My mother was concerned I was downplaying my pain but I really was not. I know the threat of severe pain is always there but I try to keep myself out of pain by preventing it rather than treating it once it has started. So for me the real pain is in how limited my physical activity has become in my efforts to avoid aggravating my hips.

That is not to say I have not had severe hip pain in the last couple of months: there are several times I remember being almost unable to walk and gasping in pain when I'd "overdone it". I put that term in quotes because overdoing it in my current state is doing activities that normally would be completely manageable for someone without my hip condition. Things like a tennis match or a long walk of a few miles. A healthy 29-year-old should not be felled by an afternoon at the museum.

I was still filling out the questionnaires when the doctor came in with his associate Dr. Brighton. Dr. Millis is an affable man with an enthusiastic air. He took a conservative approach, initially saying "if we decide this surgery is right for you" and similar flirty statements. Needless to say, this was annoying. I wanted him to say "OK, you need this surgery, and I'm doing it for you. Now let's talk logistics." But I guess he wanted to ease into it. Or maybe most new potential patients are not as decided, determined and dispassionate as I am about this whole thing. I've accepted the diagnosis and the need for the surgeries. Now I just want to get them over with. Right, recover; left, recover; done.

I truly think Dr. Millis had decided I was a good PAO candidate and that he was going to take me as a patient before he entered the room today, maybe even before I got to Boston and had the second set of images taken. I don't think he would have even had me come up to Boston if he hadn't, and I seriously doubt he would have spent so much time with me during the appointment if he was unsure.

The doctor watched me walk in various ways: normal, on tip toe, on my heels. He did some range of motion tests on both hips. I have no gait problems and have very good range of motion in both hips. We looked at the images from Waltham and the images I'd taken in October at HSS. The doctor drew the various angles on the X-rays to show where my socket edge was and where a normal socket edge should be. In the false profile view, it was even clearer that my sockets were far too shallow on both hips.

In the images, there doesn't seem to be that big a difference between my left and right hips, so it is a bit odd that the right usually hurts so much more. When I was off my right leg last summer, on crutches for a right knee injury, my left leg took all the weight and hurt more than it ever had before. So it is clear that my left leg has the same capacity for pain as the right. I guess the right is just quicker to pain because of the chronic labral tear and so I end up getting off my feet before the left hip even starts to hurt.

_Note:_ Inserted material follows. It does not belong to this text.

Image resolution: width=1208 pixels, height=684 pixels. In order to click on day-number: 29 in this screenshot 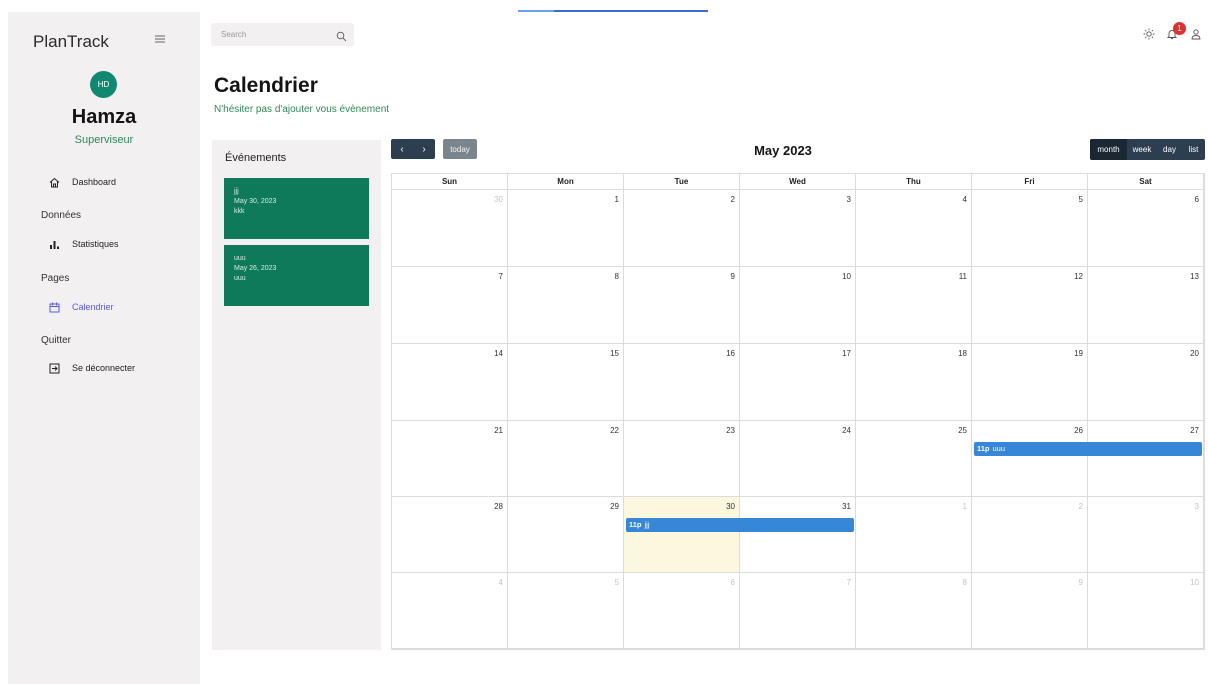, I will do `click(614, 506)`.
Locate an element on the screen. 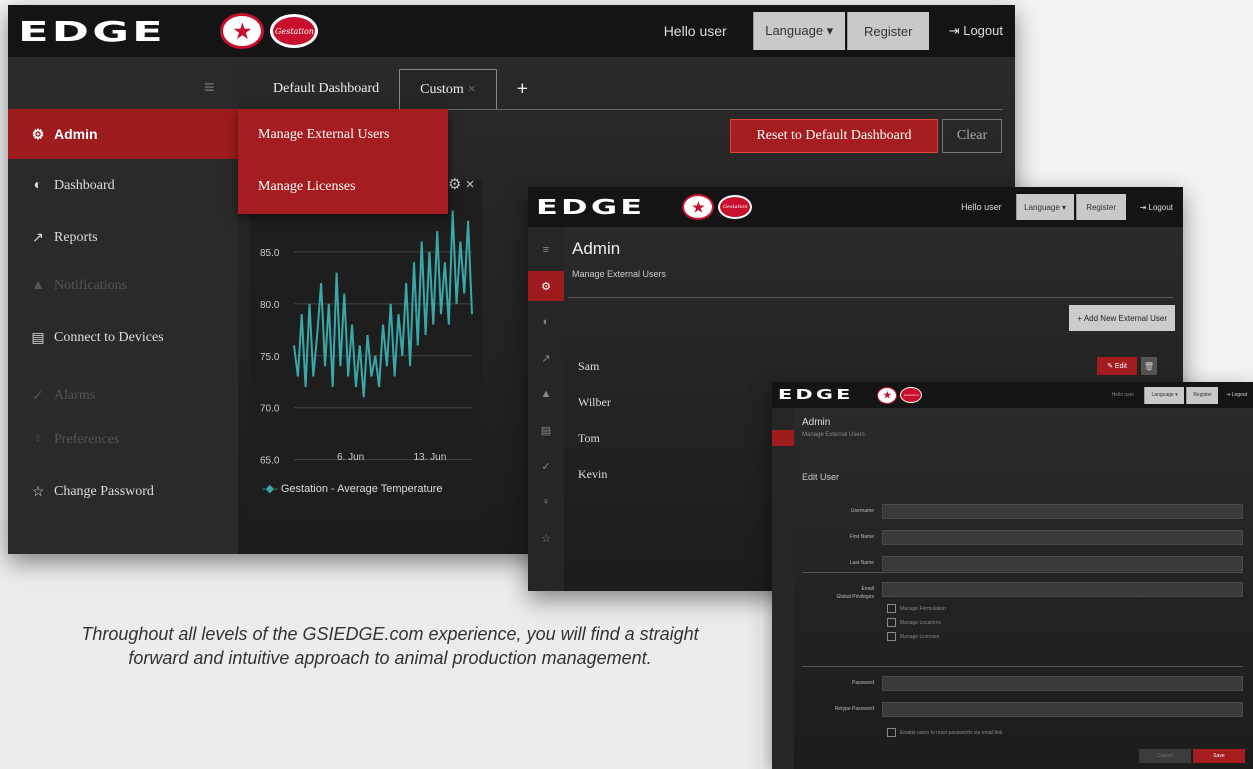 This screenshot has height=769, width=1253. y-tick-label: 85.0 is located at coordinates (270, 254).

Dr. Millis confirmed that I am going to have to have the left hip done pretty soon after the right PAO. It will depend on the healing rate for the right hip, but it could be as soon as three months after the first surgery. That is faster than I expected, but honestly, the more I can compress this disability and recovery period, the better it is.

"Can we talk dates?" I asked, finally. Dr. Millis got his scheduling coordinator on the phone and offered me February 9. One month away! That was a bit too soon, even for me; I need to coordinate with work and other commitments. I took the next available slot, which was March 16. So there it is. Right hip PAO in two months. Giddy up!